By: Paul MacKenzie-Cummings - Updated: 24 Sep 2010 | comments*Discuss
 
How To Cope With A Colleague You Fancy

You have sailed through the interview and successfully landed the job of your dreams. All you have to do now is start as you mean to continue and create the right first impression. But, as you walk through the door and see you see the person of your dreams for the first time and your instinct entices you to create a first impression of a different kind. Your jaw drops, your heart starts pounding and all sense of professionalism and composure disappears leaving you feeling like a nervous teenager who has a crush on a teacher.

So what do you do when you fancy one of your new colleagues? Do you chance your luck regardless of the outcome? Or do you place the object of your new-found desire into the realms of daydream paradise and focus on creating the only impression that really counts – impressing your new boss?

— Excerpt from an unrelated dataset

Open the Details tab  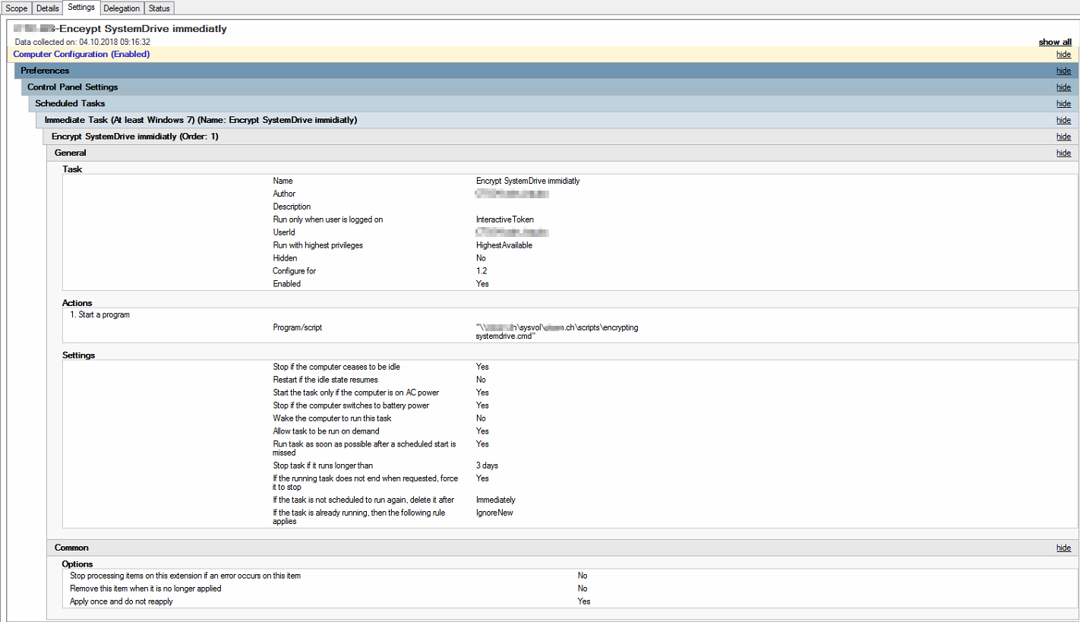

What happens if the person you fancy is actually your new boss?

Whatever you choose do you must ask yourself, ‘If something happened between the two of us, what impact would that have on my position later down the line? How will it affect my career?’

It is estimated that Britons spend around 70 per cent of their waking day at work or performing work-related activities. So perhaps it comes as no surprise that a number of surveys have revealed that one in ten UK workers has had sex with their boss with a further 18 per cent of people prepared to sleep with their boss to advance their career.

As many as 41 per cent of workers admit to having a sexual liaison with a co-worker at an office party. However, going out with your boss or a colleague is rarely a good idea for several reasons.

It is your manager’s responsibility to appraise your performance at work, which means that there will be an unequal partnership between the two of you at some point that could affect your relationship if things progressed between both of you.

Let’s face facts - if you sleep with someone who is in a position to influence your career, you can guarantee that you will not get any credit or respect from your colleagues if they ever find out about your liaison with the boss. The comment will always be, ‘Well we all know why he/she got the promotion, don’t we?’

Consequently, what happens if it all goes wrong? Mutual friendships often become strained with other colleagues feeling that they are being placed in an awkward position, forced to takes sides. And sitting in the same office could fill you with revulsion or regret and will more than likely lead to one of you leaving the company.

So, even if your new colleague or boss is a dead-ringer for Cameron Diaz or Brad Pitt don’t flirt, even if they flirt with you. Be friendly and always remain business-like. After all, once you have been in the company for a while you may be seen as a push-over because they know that you have a soft-spot for them.